Am I understanding how this is supposed to work? What I think I am (and should
be) doing is providing a query and filter that specifies the parent docs and
the ToChildBlockJoinQuery should return me all the child docs for the resulting
parent docs. Is this correct? The reason I think I'm not understanding is
that I don't see why I need both a filter and a query to specify the parent
docs when a single query or filter should suffice.
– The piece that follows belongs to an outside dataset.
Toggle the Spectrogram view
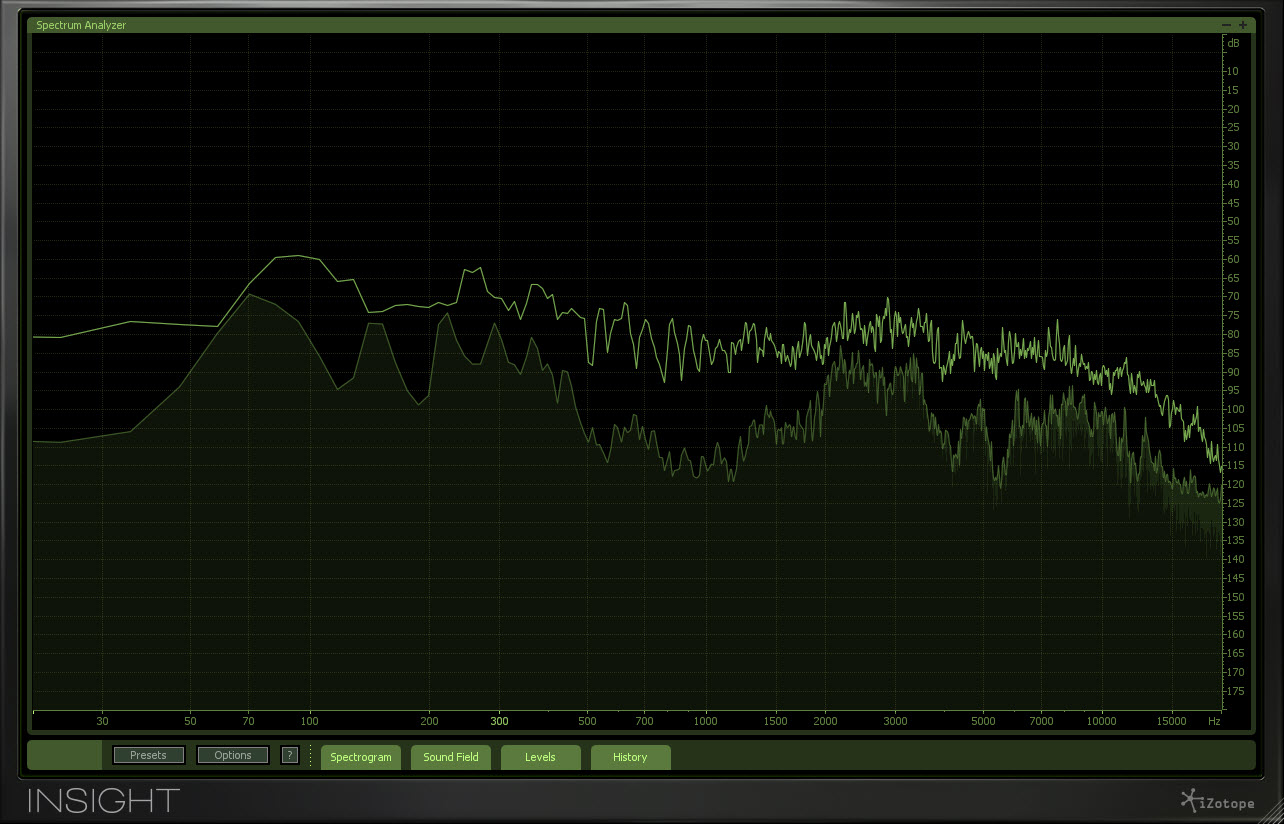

Am I misunderstanding what
parentQuery and parentFilter mean, they both refer to parent docs right?
I attempted to attach a small tar.gz file (< 1MB) to this message that
contained a 100 parent index (~10,000 docs total) that gives the exception with
my block join query, but the mailing list rejected my message, if there's a
better place to send/upload this index let me know and I surely will. Thanks
again for any help.
Jim
________________________________________
From: Gregory Dearing [[email protected]]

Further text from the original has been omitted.